Из тех, кто был в "СМОГе", я могу назвать Владимира Олейникова, интересного поэта, одного из организаторов и руководителей группы; затем Леонида Губанова (покойного уже теперь, к сожалению); потом был еще Владимир Батшев, но тот больше занимался политикой. Организация просуществовала недолго - люди встречались, так сказать, в салонах московских, выступали в студенческих общежитиях, в научно-исследовательских институтах. Стихийно устраивались чтения на площади Маяковского.
Я помню очень хорошо тот зимний январский вечер, когда мы встретились и решили, что на следующий день будем писать манифест. Манифест, кстати, очень забавный, он был похож на манифест футуристов. Там, например, фигурировало выражение "Скину с парохода современности". Но эти выражения заведомо брались в кавычки. Но вместо Пушкина и Лермонтова, я не помню кого, скидывали с парохода современности, кажется, Евтушенко и Вознесенского. В те годы они как раз гремели.
ДГ. Но столько лет прошло, и они еще...
СС. Да, да, они выездные. Конечно, их лучше знают на Западе. Правда, их популярность в России, насколько я знаю, сильно упала вследствие их не очень-то гражданственной позиции. Их частые приезды в Америку очень помогают им, и их часто приглашают в университеты, чего совершенно не могу понять. Это люди талантливые. Но вызывает недоумение и какое-то удивление тот факт, что университеты в их лице имеют дело с представителями, грубо говоря, "кровавого режима".
ДГ. А чем кончился "СМОГ"?
СС. Он был разогнан в декабре 1966 года после знаменитой первой демонстрации в защиту прав человека на Пушкинской площади. Разогнали демонстрацию, кого-то сослали, кого-то посадили, кого-то отправили в сумасшедший дом. Уже под напором этих репрессий "СМОГ" перестал существовать. Это маленькая страница, но интересная.

== Задание ==
Ответьте на вопросы по фрагменту интервью о группе «СМОГ»:
1. Кто назван одним из организаторов и руководителей группы?
2. На какой манифест был похож манифест группы?
3. Когда группа была разогнана?
Отвечайте, опираясь исключительно на фрагмент интервью.

(Записи, содержащиеся в наборе данных)

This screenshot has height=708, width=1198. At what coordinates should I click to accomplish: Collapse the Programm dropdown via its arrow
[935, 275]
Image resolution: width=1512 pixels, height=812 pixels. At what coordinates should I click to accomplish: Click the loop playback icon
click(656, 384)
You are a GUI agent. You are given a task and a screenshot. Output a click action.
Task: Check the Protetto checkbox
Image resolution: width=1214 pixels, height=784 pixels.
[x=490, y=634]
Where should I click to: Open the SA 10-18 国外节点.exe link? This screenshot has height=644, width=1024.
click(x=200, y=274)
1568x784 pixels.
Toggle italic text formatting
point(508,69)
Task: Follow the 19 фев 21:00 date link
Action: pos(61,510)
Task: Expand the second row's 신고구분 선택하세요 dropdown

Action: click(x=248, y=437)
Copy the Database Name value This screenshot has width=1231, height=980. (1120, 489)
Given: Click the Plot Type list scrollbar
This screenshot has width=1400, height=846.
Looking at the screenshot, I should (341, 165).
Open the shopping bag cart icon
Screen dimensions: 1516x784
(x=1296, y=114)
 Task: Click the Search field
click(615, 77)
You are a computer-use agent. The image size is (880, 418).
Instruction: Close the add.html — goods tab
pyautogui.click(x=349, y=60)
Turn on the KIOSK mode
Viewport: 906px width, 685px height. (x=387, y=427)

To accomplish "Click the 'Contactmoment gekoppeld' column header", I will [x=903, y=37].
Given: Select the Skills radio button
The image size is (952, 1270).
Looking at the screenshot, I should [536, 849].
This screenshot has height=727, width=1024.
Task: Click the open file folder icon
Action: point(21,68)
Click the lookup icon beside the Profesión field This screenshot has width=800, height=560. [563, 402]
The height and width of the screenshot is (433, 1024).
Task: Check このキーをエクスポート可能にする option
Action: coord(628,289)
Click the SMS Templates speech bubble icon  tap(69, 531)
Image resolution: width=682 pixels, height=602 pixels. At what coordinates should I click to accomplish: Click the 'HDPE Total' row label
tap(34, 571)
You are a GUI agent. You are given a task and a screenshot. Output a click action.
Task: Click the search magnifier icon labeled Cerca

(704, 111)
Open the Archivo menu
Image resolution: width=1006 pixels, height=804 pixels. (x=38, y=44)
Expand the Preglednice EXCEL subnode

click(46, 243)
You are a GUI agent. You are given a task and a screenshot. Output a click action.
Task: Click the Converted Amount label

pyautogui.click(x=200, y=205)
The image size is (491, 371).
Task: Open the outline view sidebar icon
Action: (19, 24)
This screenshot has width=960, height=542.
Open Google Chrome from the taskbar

== Решение задания ==
1. Владимир Олейников.
2. На манифест футуристов.
3. В декабре 1966 года.